My problem is that we want our users to enter the code like this:
639195-EM-66-XA-53-WX
somewhere in the input, so the result may look like this: The code is 639195-EM-66-XA-53-WX, let me in
. We still want to match the string if they make a small error in the code (Levenshtein distance of 1). For example The code is 739195-EM-66-XA-53-WX, let me in
. (changed 6
to 7
in the first letter of the code)
The algorithm should match even if user skips dashes, and it should ignore lowercase/uppercase letters. These requirements are easy to fulfil, because I can remove all dashes and do to_uppercase.
Is there an algorithm for something like that?
Generating all strings with the distance of 1 from original code is computationally expensive.
I was also thinking about using something like Levenshtein distance, but ignoring missing letters that user added in the second string, but that would allow wrong letters in the middle of the code.
Searching for the code in user input seems a little bit better, but still not very clean.
I had an idea for a solution, maybe this is good enough for you:
As you said, first remove the dashes and make everything upper (or lower) case:
Sentence: THE CODE IS 639195EM66XA53WX, LET ME IN
Code: 639195EM66XA53WX
Split the code in the middle (c1 and c2), because Levenshtein distance of 1 means that there can only be one mistake (insertion, deletion or replacement of a single character), so one of c1 or c2 has to match if the code is present in the sentence with just 1 or less mistakes. Splitting in the middle because the longer both substrings of the code are the fewer matches you should get:
c1: 639195EM
c2: 66XA53WX
Now try to find c1 and c2 in your sentence, if you find a match then you either have to go forward (c1 matched) or backwards (c2 matched) in the sentence to check if the Levenshtein distance of the missing part is 1 or less.

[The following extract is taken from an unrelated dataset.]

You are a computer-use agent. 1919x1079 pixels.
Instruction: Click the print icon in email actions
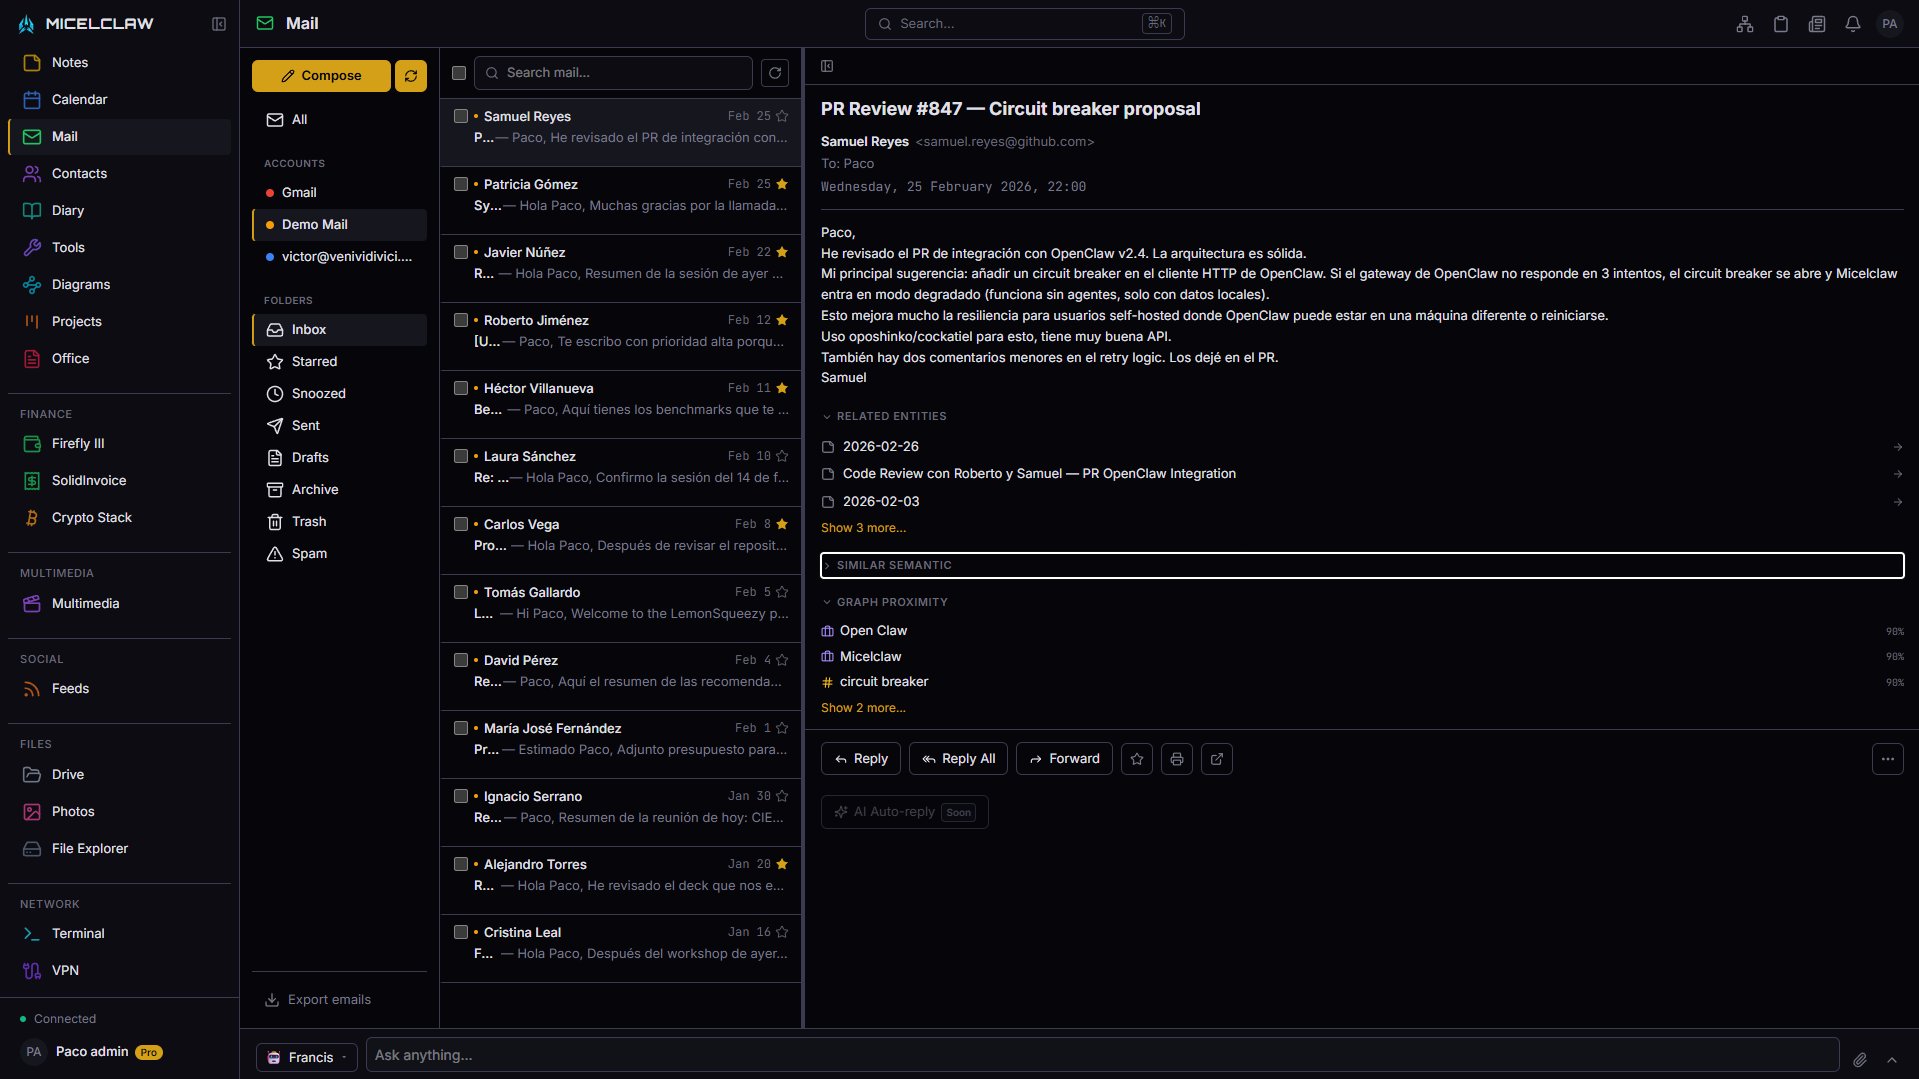tap(1176, 759)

So in your example you would find c2 and then:
If you can consume c1 completely this way you found an exact match (Levenshtein distance of 0).
Otherwise try the 3 possibilities for Levenshtein distance of 1:
Only move the pointer of the c1 backwards and see if the rest matches (deletion).
Only move the pointer of the sentence backwards and see if the rest matches (insertion).
Move both pointers backwards and see if the rest matches (replacement).
If one of them succeeds you found a match with Levenshtein distance of 1, otherwise the distance is higher.